Cube Row Count

  • Does anyone know if there is a formul for calculating how many rows a cube is going to have.  Of course I know how many rows will be in my fact table and my dimensions, but I know they can't be compared on a 1 for 1 basis.  Just wanted to find out if there was a formula that can be used.

     

    Also, I understand the differences between Holap, Rolap, and Molap, but I'm not 100% positive about how to figure out which one will best fit me.  Is there a website that anyone knows of that defines how to make a logical decision in this matter?

     

    Thanks in advance for you help.

     

    st

  • st,

    Always use MOLAP. HOLAP and ROLAP are available for political reasons rather than technical - Microsoft just wanted to put a "tick in the box" for ROLAP and HOLAP to say "we do them". No proper R+D has gone into this since v7.

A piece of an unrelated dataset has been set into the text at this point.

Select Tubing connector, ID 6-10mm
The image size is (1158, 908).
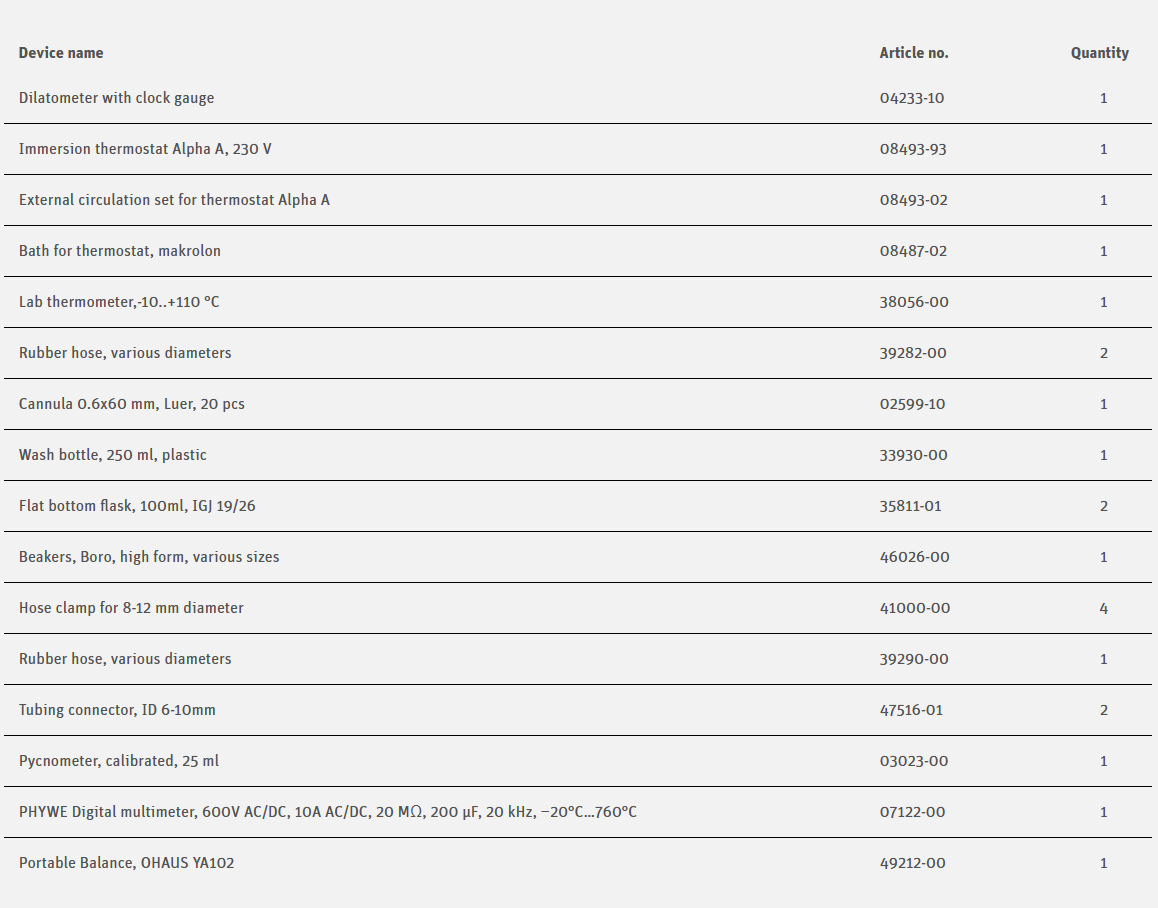point(117,710)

    There's no discernible reasons to use ROLAP/HOLAP except if you are implementing real-time OLAP in which case ROLAP would be used - even then there are reasons not to do this.

     

    Rows in a cube: If I understand your question correctly this will be equivalent to the number of records in your fact table (unless you have a filter on there or something). Why do you think they can't be compared on a 1 to 1 basis and what do you mean by this?

    Hope this was useful to you.

    Regards

    Jamie Thomson

    Conchango PLC

  • Hi,

    A cube does not have "rows" as such. But the number of rows needed to be read from the database to populate the cube is usually equal to the number od rows in the fact table. ( Can differ if You have filters, unjoined rows or M:M link tables ).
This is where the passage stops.